Subscribe to our newsletters

It’s the Partners in Preservation contest, a program in which American Express will award preservation grants to historic places across the country.

The contest, run with the National Trust for Historic Preservation, takes place in one city a year, and this year, it’s taking place in New York. And Brooklyn is in the lead!

People can vote online — not only once, but once a day, from now until May 21. The four winning institutions will each get their full grant request, up to $250,000 each, while the other 36 being considered will get to split up a pot of $2 million.

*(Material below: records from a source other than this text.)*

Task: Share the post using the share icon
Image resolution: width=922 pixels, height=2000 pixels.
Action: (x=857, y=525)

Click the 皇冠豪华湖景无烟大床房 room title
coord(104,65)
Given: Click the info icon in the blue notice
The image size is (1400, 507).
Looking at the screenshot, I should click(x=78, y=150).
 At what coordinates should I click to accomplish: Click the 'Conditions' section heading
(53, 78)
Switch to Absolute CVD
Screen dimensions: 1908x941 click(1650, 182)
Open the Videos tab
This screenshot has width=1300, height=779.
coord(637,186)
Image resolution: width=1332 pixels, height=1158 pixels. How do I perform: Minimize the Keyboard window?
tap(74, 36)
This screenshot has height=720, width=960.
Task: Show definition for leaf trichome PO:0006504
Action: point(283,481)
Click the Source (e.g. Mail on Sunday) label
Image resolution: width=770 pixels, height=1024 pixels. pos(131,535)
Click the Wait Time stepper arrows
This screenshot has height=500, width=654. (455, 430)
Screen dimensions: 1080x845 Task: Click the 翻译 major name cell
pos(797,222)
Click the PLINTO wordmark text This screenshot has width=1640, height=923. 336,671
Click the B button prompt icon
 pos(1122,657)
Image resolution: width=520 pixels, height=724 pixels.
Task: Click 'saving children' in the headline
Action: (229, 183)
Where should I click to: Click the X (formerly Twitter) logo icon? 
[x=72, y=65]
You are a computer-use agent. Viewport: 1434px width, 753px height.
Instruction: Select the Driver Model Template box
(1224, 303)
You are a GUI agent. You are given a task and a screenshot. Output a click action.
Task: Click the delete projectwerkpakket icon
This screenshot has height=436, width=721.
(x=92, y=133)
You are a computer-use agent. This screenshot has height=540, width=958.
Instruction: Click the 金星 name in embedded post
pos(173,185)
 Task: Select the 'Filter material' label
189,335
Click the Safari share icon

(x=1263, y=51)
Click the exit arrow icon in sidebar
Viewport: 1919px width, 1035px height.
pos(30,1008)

The Brooklyn institutions that are part of the contest, and the projects they want to see funded, are:

  • Brooklyn Public Library’s Central branch at Grand Army Plaza, replacement of the bronze-and-glass main doors, which can no longer be repaired, with identical ones;

  • Brown Baptist Memorial Church in Fort Greene, complete restoration of at-risk Tiffany stained glass;

  • Congregation Beth Elohim in Park Slope, repair of roof, dome, parapets and stained glass in the older of its two buildings;

  • Coney Island B&B Carousell, safe transport and assembly from Ohio, where it is being restored, back to New York;

  • Erasmus Hall High School, Flatbush, restoration of four stained glass artworks;

  • Floyd Bennett Field, Gateway National Park, a C-47 (also known as the DC-3) World War II transport plane housed there, to be restored to its World War II appearance;

  • Greenpoint Manufacturing and Design Center, rebuilding the waterfront bulkhead for community use.

  • Historic Weeksville, Bedford-Stuyvesant, the addition of a shed and root cellar to illustrate the community’s self-sustaining lifestyle;

  • Waterfront Museum Barge and its tug, Pegasus, in Red Hook, replacement of aging materials and damaged hatches.

A spokeswoman for the Partners in Preservation told the Eagle, “The sites are chosen by American Express in cooperation with historic preservation organizations. We put out a call to organizations blindly asking whether they have an interest in a program about getting preservation grants. We started with 400 applications, then narrowed it down to 200, and so on, and ended up with 40.”

While there is no guarantee that any Brooklyn organization will be one of the four big grant winners, she said, Brooklyn is currently leading, with the Brooklyn Public Library and Congregation Beth Elohim neck-and-neck for first place. Of course, since voting continues, these numbers change from day to day.

Capt. David Sharps, proprietor of the Waterfront Barge, said, “We’re elated.” In addition to restoring the deck house and replacing the hatches in the rooftop, he said, “we’re going to make permanent the chalk markings that the stevedores and longshoremen made in the barge [back when it was a working railroad barge].”

Asked whether he was voting, he said, “Every day! Our motto is, ‘Cast a vote to keep us afloat’.”

Cindy Greenberg, program director of Congregation Beth Elohim, said, “We’re thrilled to be part of the contest. We feel so proud to be part of such an incredible list of institutions—the finest in New York City. It’s really an honor for us to be chosen.”

The windows in the congregation’s circa-1909 older building would definitely benefit from a grant. “They’re sort of bucking and crumbling,” she said. Partially to publicize the contest, the synagogue has commissioned a combined “giant piece of artwork” and musical installation from architects Babak and Henry, which will be unveiled at an open house on Sunday.

“We are thrilled that Central Library has been recognized as one of New York City’s historic treasures and chosen to participate in the Partners in Preservation program,” said Linda E. Johnson, President and CEO of the Brooklyn Public Library. “We have an incredible opportunity to receive much-needed funding to fix our entryway and I encourage all New Yorkers to show their support by voting for BPL.”